* [练习任务]
从记录开头起，到含有“Looking at the screenshot, I should point(598,386).”的那一行为止，逐字照抄这些行，首尾两行都要包括。

* [任务输入]
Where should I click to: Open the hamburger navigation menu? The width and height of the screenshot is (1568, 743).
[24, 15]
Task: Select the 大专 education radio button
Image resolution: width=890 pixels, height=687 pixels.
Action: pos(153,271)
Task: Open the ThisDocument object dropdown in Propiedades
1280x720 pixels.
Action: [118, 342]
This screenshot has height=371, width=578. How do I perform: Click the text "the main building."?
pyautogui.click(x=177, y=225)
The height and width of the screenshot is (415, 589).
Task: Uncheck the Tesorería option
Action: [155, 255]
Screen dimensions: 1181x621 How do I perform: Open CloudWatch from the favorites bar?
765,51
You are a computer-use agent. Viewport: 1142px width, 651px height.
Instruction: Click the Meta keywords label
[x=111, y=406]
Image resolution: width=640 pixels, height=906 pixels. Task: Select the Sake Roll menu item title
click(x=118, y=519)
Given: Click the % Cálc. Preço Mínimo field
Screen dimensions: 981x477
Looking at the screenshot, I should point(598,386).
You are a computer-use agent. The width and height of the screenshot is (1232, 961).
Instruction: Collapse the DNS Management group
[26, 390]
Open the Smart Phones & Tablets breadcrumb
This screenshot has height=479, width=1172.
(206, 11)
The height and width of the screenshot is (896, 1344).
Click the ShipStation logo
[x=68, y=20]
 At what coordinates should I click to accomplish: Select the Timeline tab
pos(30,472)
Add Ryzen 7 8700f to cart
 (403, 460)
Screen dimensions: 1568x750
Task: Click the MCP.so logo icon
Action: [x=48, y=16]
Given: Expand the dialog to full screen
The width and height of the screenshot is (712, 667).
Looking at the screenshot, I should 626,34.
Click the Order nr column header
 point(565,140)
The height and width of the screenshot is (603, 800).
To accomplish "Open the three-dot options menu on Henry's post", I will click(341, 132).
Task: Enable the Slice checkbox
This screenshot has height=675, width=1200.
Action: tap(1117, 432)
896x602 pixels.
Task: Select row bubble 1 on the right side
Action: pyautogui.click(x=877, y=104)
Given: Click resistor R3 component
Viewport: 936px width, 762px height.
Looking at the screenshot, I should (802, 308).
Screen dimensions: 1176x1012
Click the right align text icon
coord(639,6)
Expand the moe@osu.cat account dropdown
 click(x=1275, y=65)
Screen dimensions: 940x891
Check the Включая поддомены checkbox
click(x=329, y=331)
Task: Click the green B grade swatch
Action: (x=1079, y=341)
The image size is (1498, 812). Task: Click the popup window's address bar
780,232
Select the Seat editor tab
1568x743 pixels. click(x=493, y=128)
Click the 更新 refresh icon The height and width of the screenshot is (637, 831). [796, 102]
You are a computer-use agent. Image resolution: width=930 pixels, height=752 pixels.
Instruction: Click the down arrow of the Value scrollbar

* [本题答案]
Where should I click to: Open the hamburger navigation menu? The width and height of the screenshot is (1568, 743).
[24, 15]
Task: Select the 大专 education radio button
Image resolution: width=890 pixels, height=687 pixels.
Action: pos(153,271)
Task: Open the ThisDocument object dropdown in Propiedades
1280x720 pixels.
Action: [118, 342]
This screenshot has height=371, width=578. How do I perform: Click the text "the main building."?
pyautogui.click(x=177, y=225)
The height and width of the screenshot is (415, 589).
Task: Uncheck the Tesorería option
Action: [155, 255]
Screen dimensions: 1181x621 How do I perform: Open CloudWatch from the favorites bar?
765,51
You are a computer-use agent. Viewport: 1142px width, 651px height.
Instruction: Click the Meta keywords label
[x=111, y=406]
Image resolution: width=640 pixels, height=906 pixels. Task: Select the Sake Roll menu item title
click(x=118, y=519)
Given: Click the % Cálc. Preço Mínimo field
Screen dimensions: 981x477
Looking at the screenshot, I should point(598,386).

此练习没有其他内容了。